— START Document excerpt —
Coal Geology & Exploration
Abstract
In view of the problem of low detection accuracy of room-pillar goafs in shallow coal seams in northern Shaanxi, the seismic physical model is designed for physical simulation according to the principle of similarity ratio of geometry size and wave impedance. Through a large number of ratio tests of similar materials, the ratio of epoxy resin and silicone rubber is determined as 1 : 1.2 for similar materials of low velocity loess layer, 1 : 0.2 : 0.6 for epoxy resin, silicone rubber and talc for mudstone, 1 : 0.4 for epoxy resin and silicone rubber for coal seams, 1 : 0.8 for epoxy resin and talc for argillaceous sandstone, and 1 : 1.2 for epoxy resin and talc for sandstone. The numerical control engraving machine is used to carve the coal seam goaf and roadway to ensure high precision. By using the pouring method combined with the bonding method, the sandwich layer of goafs and coal seams is made to solve the problem of air model production in the goaf roadway, and the seismic physical model of the room-pillar goaf roadway is completed. The single-layer shape measurement accuracy of the physical model measures 0.2 mm, the speed relative error less than 5%, and the density absolute error ±0.3 g/cm3, which meets the design requirements of the model.
— END Document excerpt —
Problem requirements:
Reproduce the abstract on the seismic physical model of room-pillar goafs word for word, from its first line to its last. The records that come next are separate material and are unrelated to the abstract.
— START Supplied records —
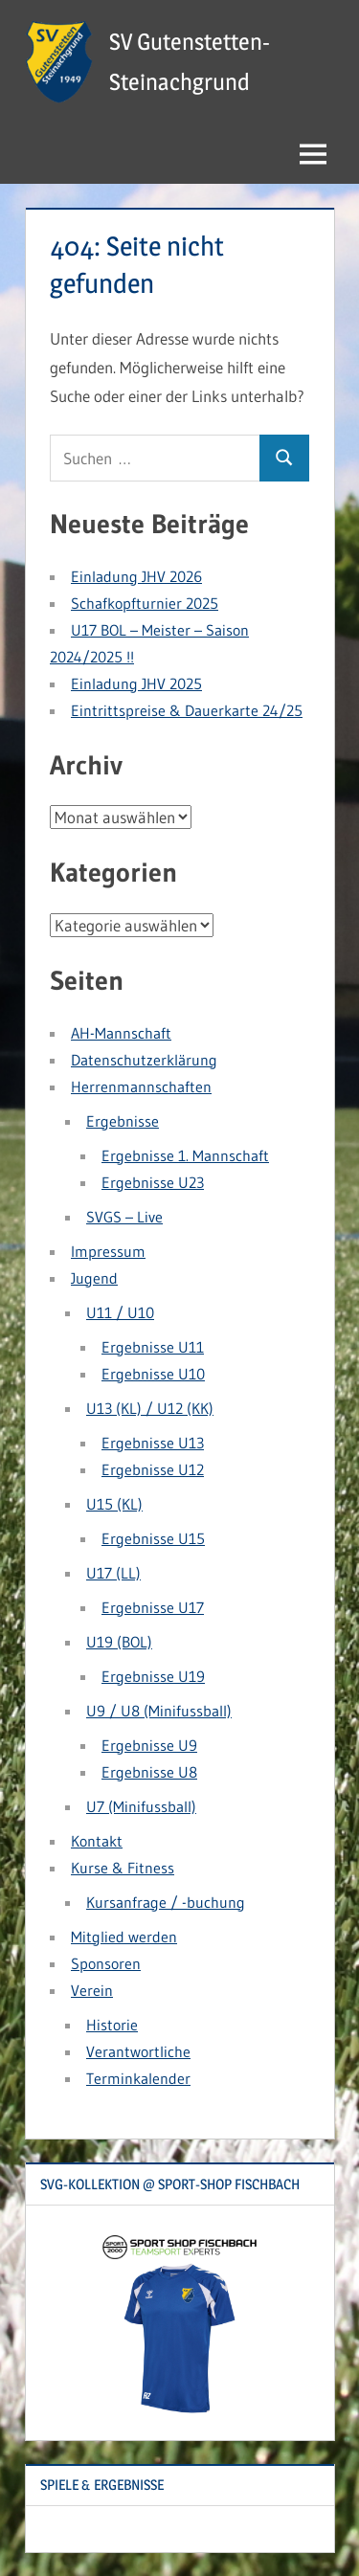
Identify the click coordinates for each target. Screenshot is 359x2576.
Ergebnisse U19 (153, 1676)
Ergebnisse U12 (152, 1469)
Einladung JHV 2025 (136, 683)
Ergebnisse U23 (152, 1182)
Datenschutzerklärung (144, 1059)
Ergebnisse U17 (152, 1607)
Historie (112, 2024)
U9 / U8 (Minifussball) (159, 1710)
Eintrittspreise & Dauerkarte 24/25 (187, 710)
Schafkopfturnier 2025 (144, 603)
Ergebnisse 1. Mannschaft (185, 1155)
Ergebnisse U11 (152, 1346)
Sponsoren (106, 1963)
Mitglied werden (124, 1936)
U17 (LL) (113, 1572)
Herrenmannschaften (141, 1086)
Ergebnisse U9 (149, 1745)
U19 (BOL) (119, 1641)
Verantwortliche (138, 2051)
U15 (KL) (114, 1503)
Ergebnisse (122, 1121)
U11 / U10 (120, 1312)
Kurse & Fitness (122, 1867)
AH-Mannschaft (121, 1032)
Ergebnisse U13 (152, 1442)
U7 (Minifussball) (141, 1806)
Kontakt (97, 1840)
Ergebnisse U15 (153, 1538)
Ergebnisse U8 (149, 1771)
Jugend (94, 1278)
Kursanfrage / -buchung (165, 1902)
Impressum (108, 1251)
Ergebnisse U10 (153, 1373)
— END Supplied records —
Result for this exercise:
Coal Geology & Exploration
Abstract
In view of the problem of low detection accuracy of room-pillar goafs in shallow coal seams in northern Shaanxi, the seismic physical model is designed for physical simulation according to the principle of similarity ratio of geometry size and wave impedance. Through a large number of ratio tests of similar materials, the ratio of epoxy resin and silicone rubber is determined as 1 : 1.2 for similar materials of low velocity loess layer, 1 : 0.2 : 0.6 for epoxy resin, silicone rubber and talc for mudstone, 1 : 0.4 for epoxy resin and silicone rubber for coal seams, 1 : 0.8 for epoxy resin and talc for argillaceous sandstone, and 1 : 1.2 for epoxy resin and talc for sandstone. The numerical control engraving machine is used to carve the coal seam goaf and roadway to ensure high precision. By using the pouring method combined with the bonding method, the sandwich layer of goafs and coal seams is made to solve the problem of air model production in the goaf roadway, and the seismic physical model of the room-pillar goaf roadway is completed. The single-layer shape measurement accuracy of the physical model measures 0.2 mm, the speed relative error less than 5%, and the density absolute error ±0.3 g/cm3, which meets the design requirements of the model.